- About 60 credit unions are contending with outages due to a ransomware attack against Trellance, a third-party IT vendor for the industry, the National Credit Union Administration said Friday.
- Trellance-owned Ongoing Operations told affected credit unions it was the target of a ransomware attack on Nov. 26, Joseph Adamoli, acting director and media relations manager at NCUA, said in an email. FedComp, another Trellance-owned unit serving credit unions, also reported a nationwide outage.
- Ongoing Operations said the incident is isolated to a segment of its network. “The investigation to determine what impact this incident may have had on information stored on our network systems is ongoing,” the company said in a Friday statement.
The ransomware attack appears to be linked to a critical and widely exploited vulnerability in Citrix networking products, CVE-2023-4966, which is also dubbed CitrixBleed, according to cybersecurity researcher Kevin Beaumont.
“Ongoing Operations’ two Netscaler devices remain offline. This is disrupting operations in a way which impacts millions of Americans,” Beaumont said in a Sunday blog post. Ongoing Operations last modified its Citrix Netscaler application delivery controller on May 12, according to logs posted by Beaumont.
The widely exploited vulnerability is also linked to recent ransomware attacks against Boeing and Fidelity National Financial. Following multiple compromises, in early November the Cybersecurity and Infrastructure Security Agency urged organizations to apply a patch, hunt for and report malicious activity.
NCUA said it informed the Treasury Department, FBI and CISA, and noted member deposits at federally insured credit unions are covered by the National Credit Union Share Insurance Fund up to $250,000.

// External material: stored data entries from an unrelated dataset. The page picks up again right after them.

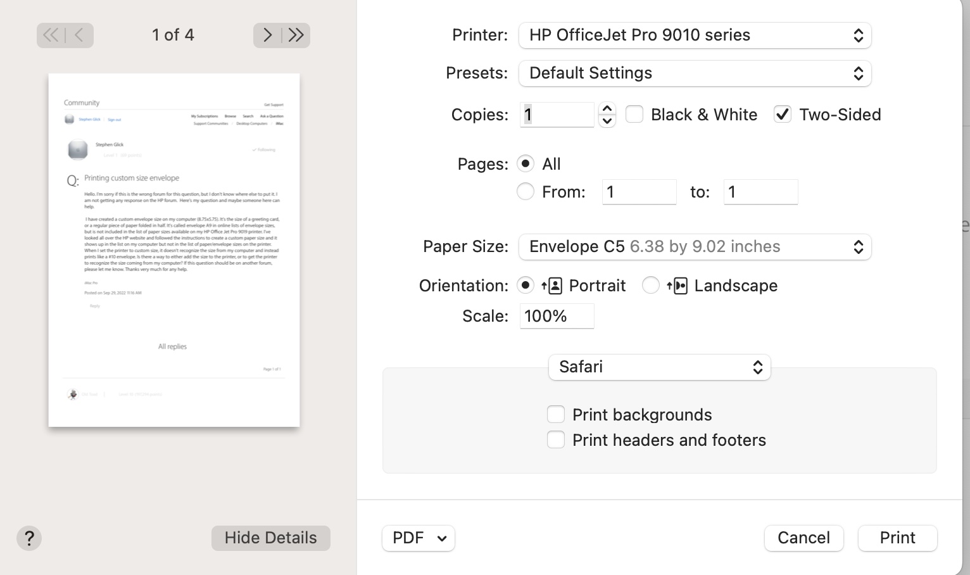
Task: Enable Print backgrounds
Action: (555, 414)
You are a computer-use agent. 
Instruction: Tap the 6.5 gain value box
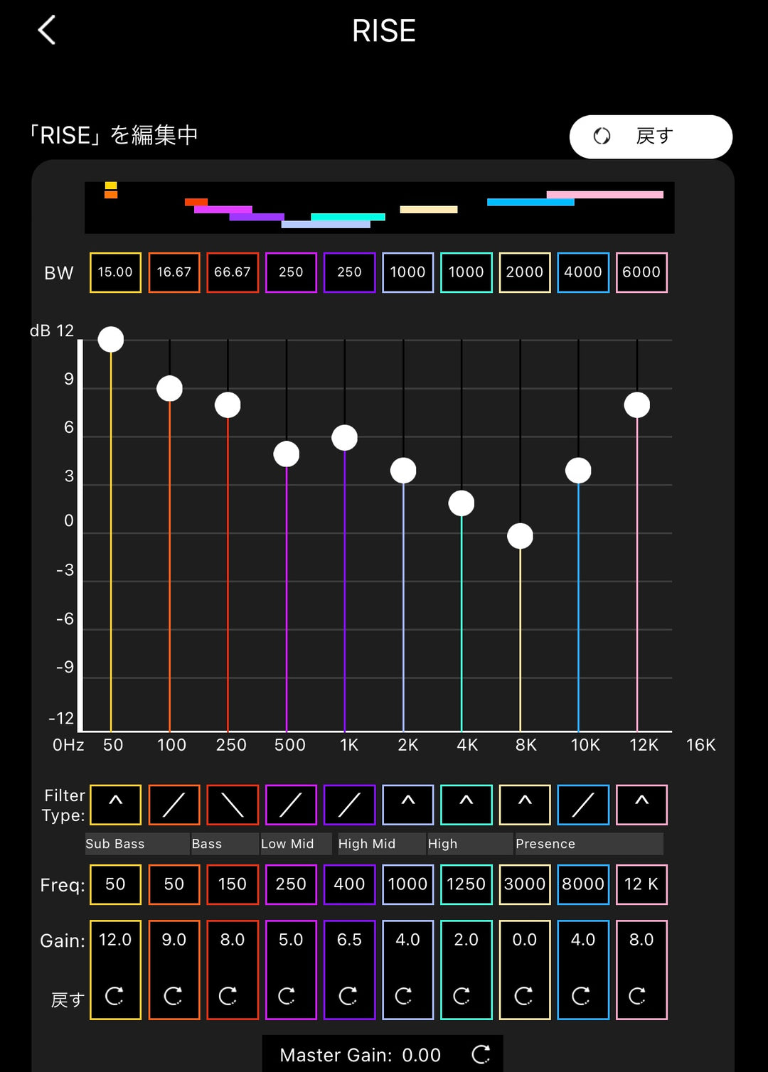click(349, 940)
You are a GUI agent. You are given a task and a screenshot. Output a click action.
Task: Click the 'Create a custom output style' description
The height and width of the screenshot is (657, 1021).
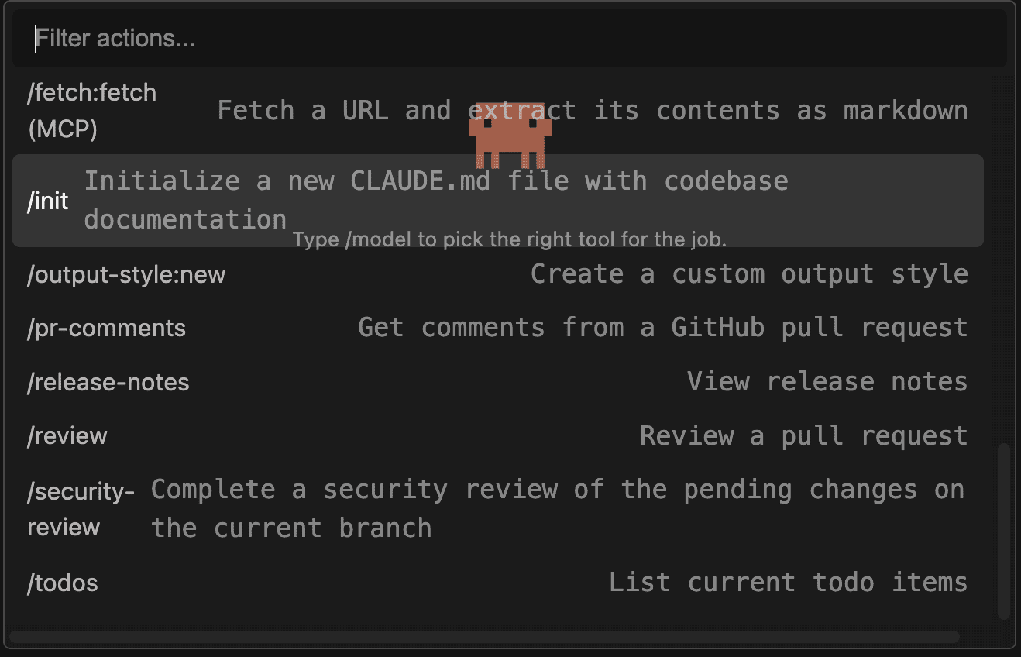[x=748, y=273]
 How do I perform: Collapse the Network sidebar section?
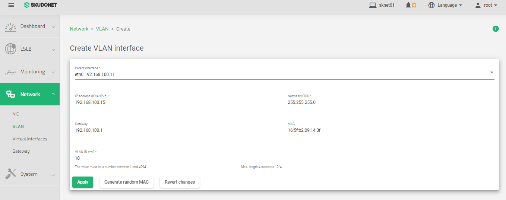(53, 94)
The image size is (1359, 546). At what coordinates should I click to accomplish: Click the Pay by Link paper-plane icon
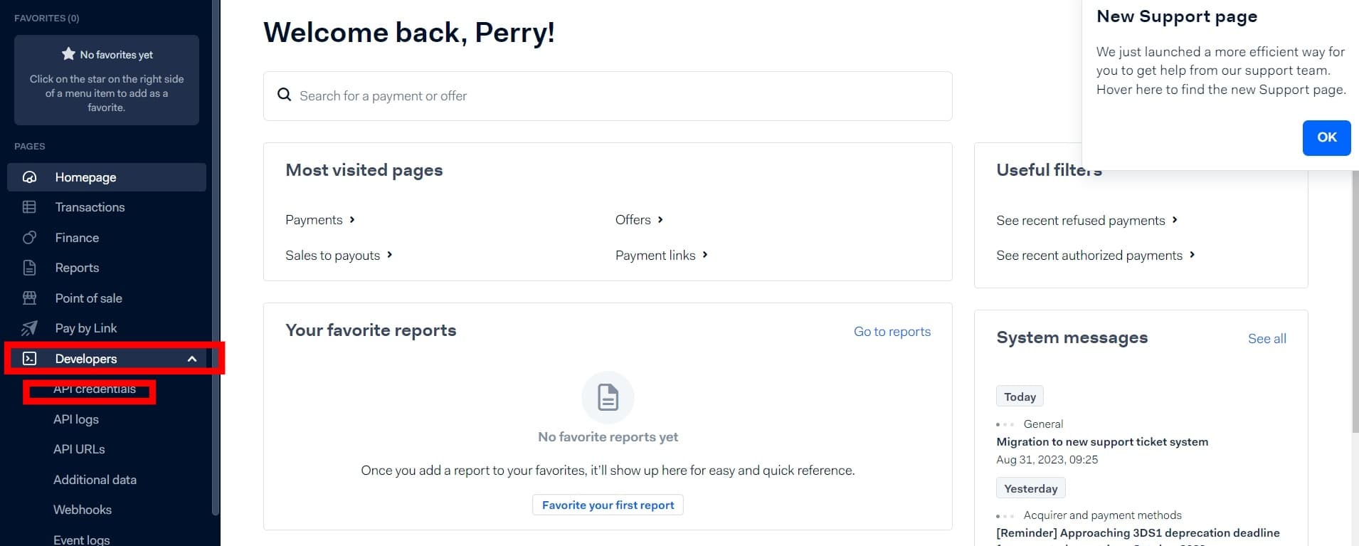point(29,327)
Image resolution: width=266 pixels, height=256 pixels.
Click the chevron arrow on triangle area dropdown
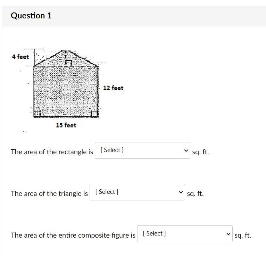[181, 192]
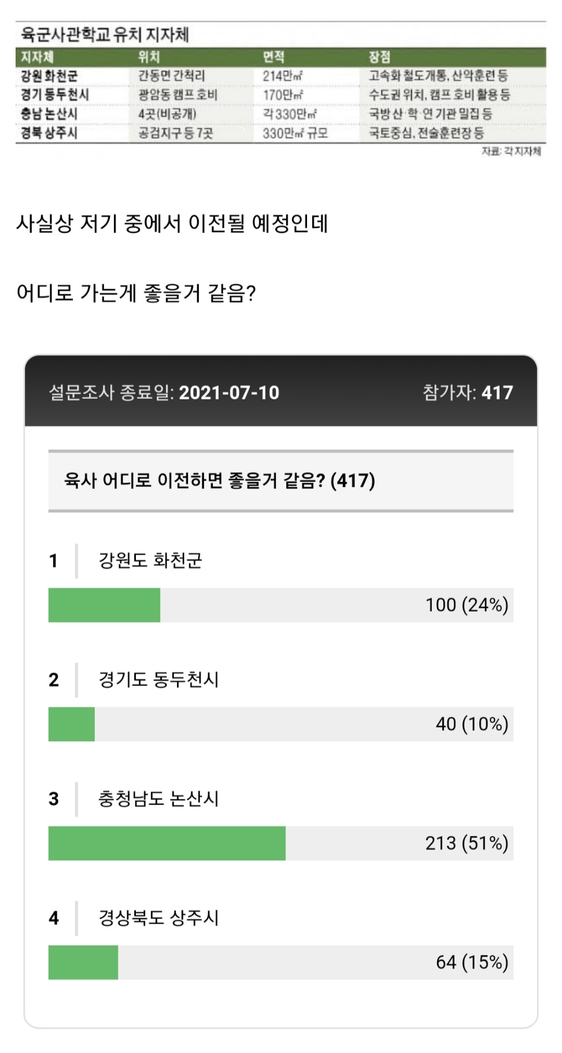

An increasing number of ransomware attacks hit credit unions this year, including multiple credit unions that were impacted by the spree of attacks against MOVEit file-transfer service environments in late May.
“The NCUA has a framework to evaluate and respond to these types of incidents,” Adamoli said. After the agency required federally insured credit unions to report a cybersecurity incident within 72 days, NCUA received 146 incident reports in the first month, NCUA Chair Todd Harper said in October.